Employers are to investigate whether COVID-19 infections are work-related

OSHA’s guidance, effective May 26, is a change from the agency’s position in April 10 guidance that only employers in the health care industry, emergency response organizations, and correctional institutions would be required to mandate work-relatedness determinations about coronavirus, with some exceptions.

Employers must determine whether employees who have COVID-19 contracted it at work. The new Occupational Safety and Health Administration (OSHA) requirement reverses previous guidance.  Under OSHA’s recordkeeping requirements, COVID-19 is a recordable illness, and thus employers are responsible for recording cases of COVID-19.

To enforce this rule, employers need to investigate if an employee contracted COVID-19 at the workplace and if it is a recordable event.

Under the new guidance, a COVID-19 case must be recorded on the OSHA 300 log if this criteria is met:

  1. A confirmed case of COVID-19
  2. Work-relatedness
  3. Illness resulting in death, days away from work, restricted work or the transfer to another job, medical treatment beyond first aid, or the loss of consciousness

Note:  Someone who tests positive for coronavirus typically will miss work and meet the third criteria.

The Occupational Safety and Health Act covers most employers. Nonetheless, employers with 10 or fewer employees and certain employers in low-hazard industries have no recording obligations, and they must report only work-related coronavirus illnesses that result in a fatality or an employee’s in-patient hospitalization, amputation or the loss of an eye.

Information supplied ::

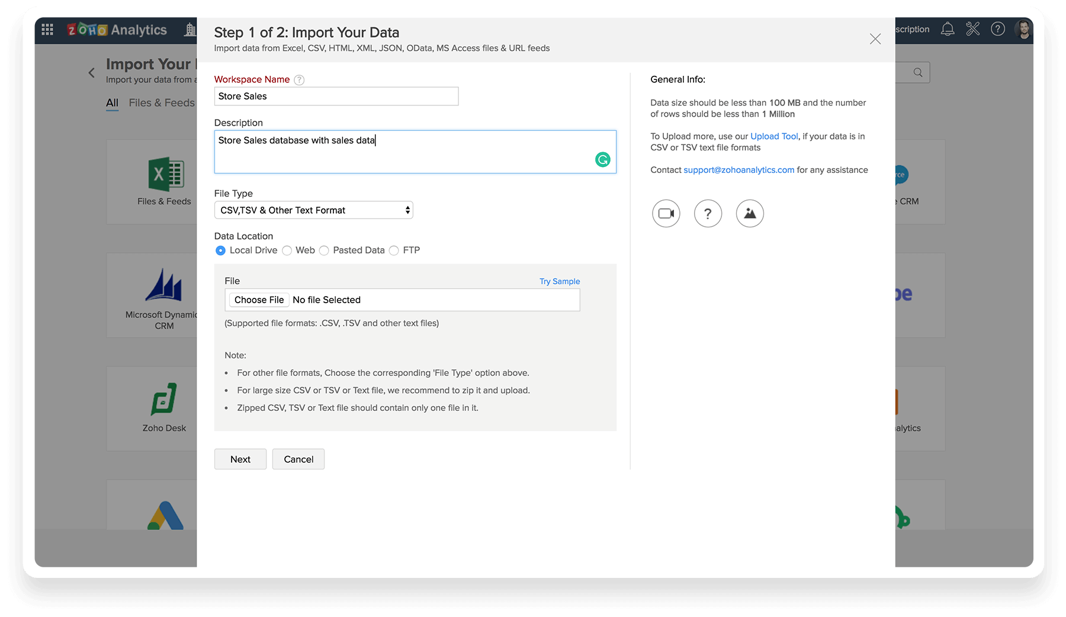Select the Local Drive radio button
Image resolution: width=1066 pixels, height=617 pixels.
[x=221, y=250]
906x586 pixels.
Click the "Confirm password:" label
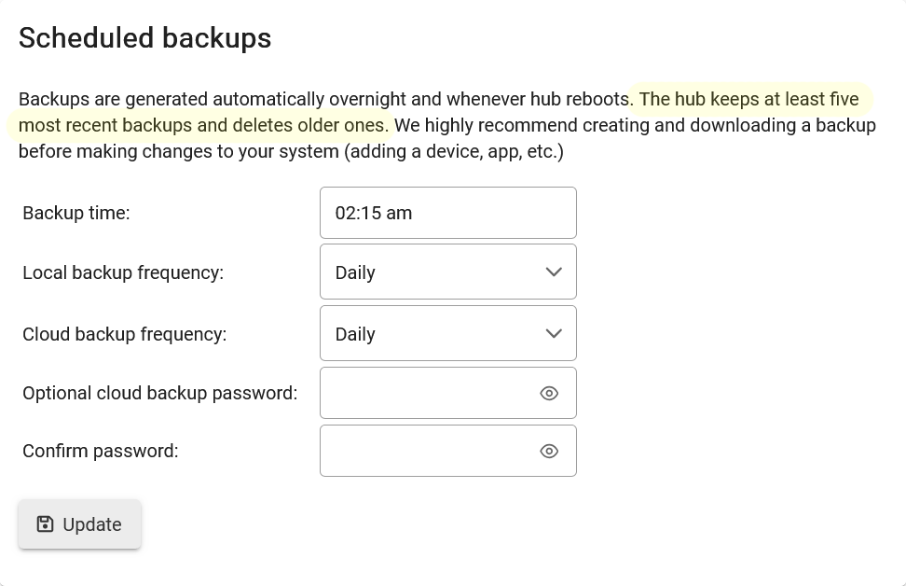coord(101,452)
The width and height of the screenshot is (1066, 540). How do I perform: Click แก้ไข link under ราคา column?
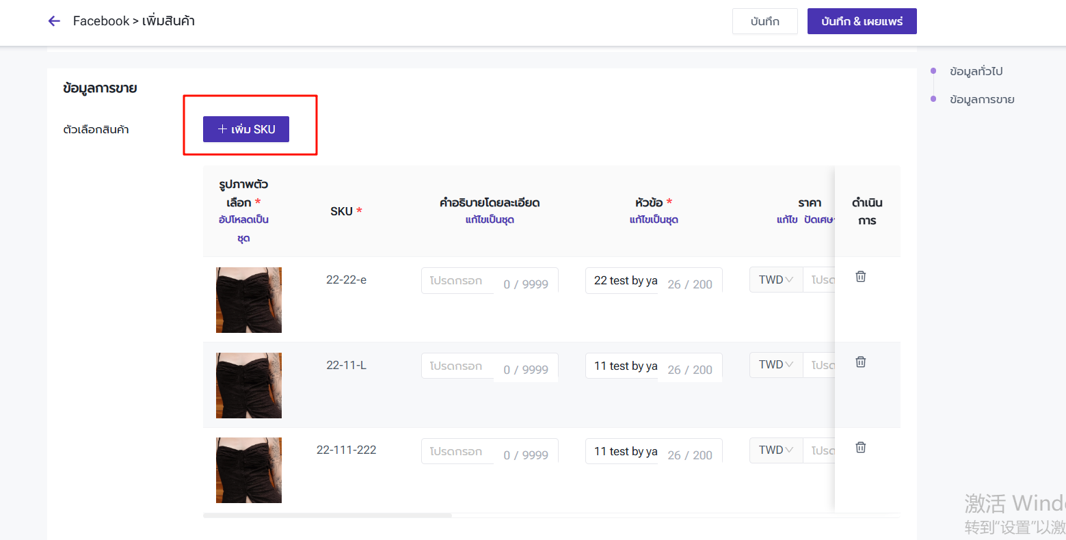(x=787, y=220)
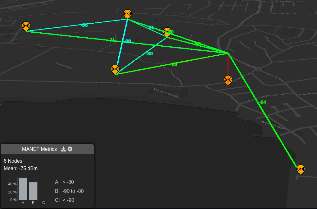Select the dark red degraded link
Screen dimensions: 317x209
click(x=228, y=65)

==

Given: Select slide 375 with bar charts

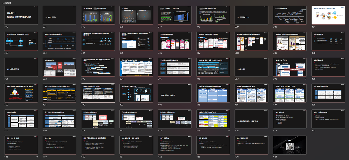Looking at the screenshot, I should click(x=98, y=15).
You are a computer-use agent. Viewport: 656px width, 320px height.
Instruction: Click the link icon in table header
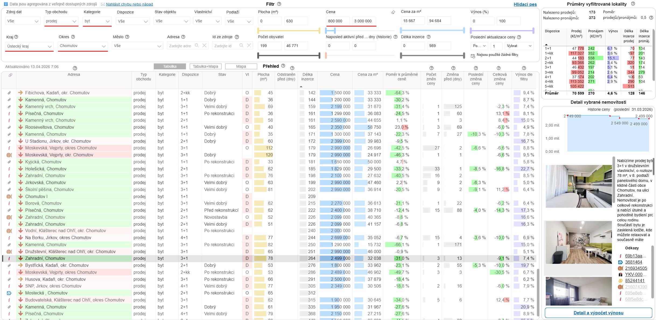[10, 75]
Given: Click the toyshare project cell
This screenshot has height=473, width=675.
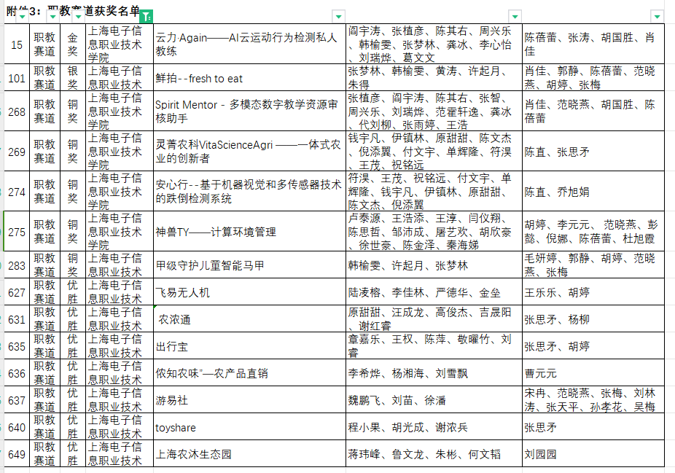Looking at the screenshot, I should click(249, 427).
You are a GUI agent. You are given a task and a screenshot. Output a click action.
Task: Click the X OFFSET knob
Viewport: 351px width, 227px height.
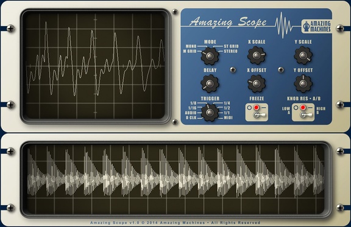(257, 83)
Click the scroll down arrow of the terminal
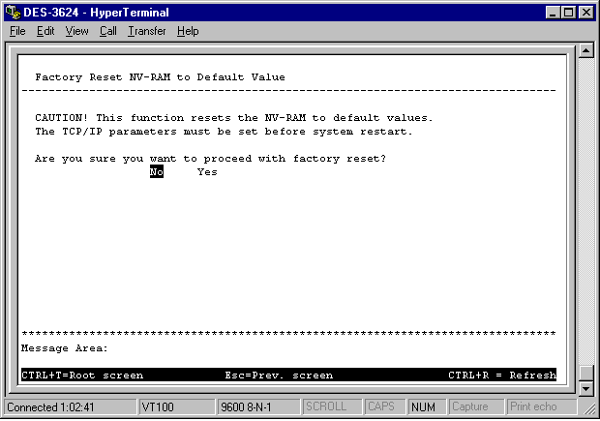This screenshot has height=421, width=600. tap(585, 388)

---

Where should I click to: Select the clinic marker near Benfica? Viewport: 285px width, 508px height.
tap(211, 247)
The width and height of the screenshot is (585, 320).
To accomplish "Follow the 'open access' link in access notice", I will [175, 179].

What you need to do ::
1. Repeat everything in the OSHA COVID-19 article from "OSHA’s guidance, effective" down to "a recordable event.".
2. In the OSHA COVID-19 article, when does the new guidance take effect?
The rows were taken from a separate source.

Solutions to the exercise ::
1.
OSHA’s guidance, effective May 26, is a change from the agency’s position in April 10 guidance that only employers in the health care industry, emergency response organizations, and correctional institutions would be required to mandate work-relatedness determinations about coronavirus, with some exceptions.

Employers must determine whether employees who have COVID-19 contracted it at work. The new Occupational Safety and Health Administration (OSHA) requirement reverses previous guidance.  Under OSHA’s recordkeeping requirements, COVID-19 is a recordable illness, and thus employers are responsible for recording cases of COVID-19.

To enforce this rule, employers need to investigate if an employee contracted COVID-19 at the workplace and if it is a recordable event.

2. May 26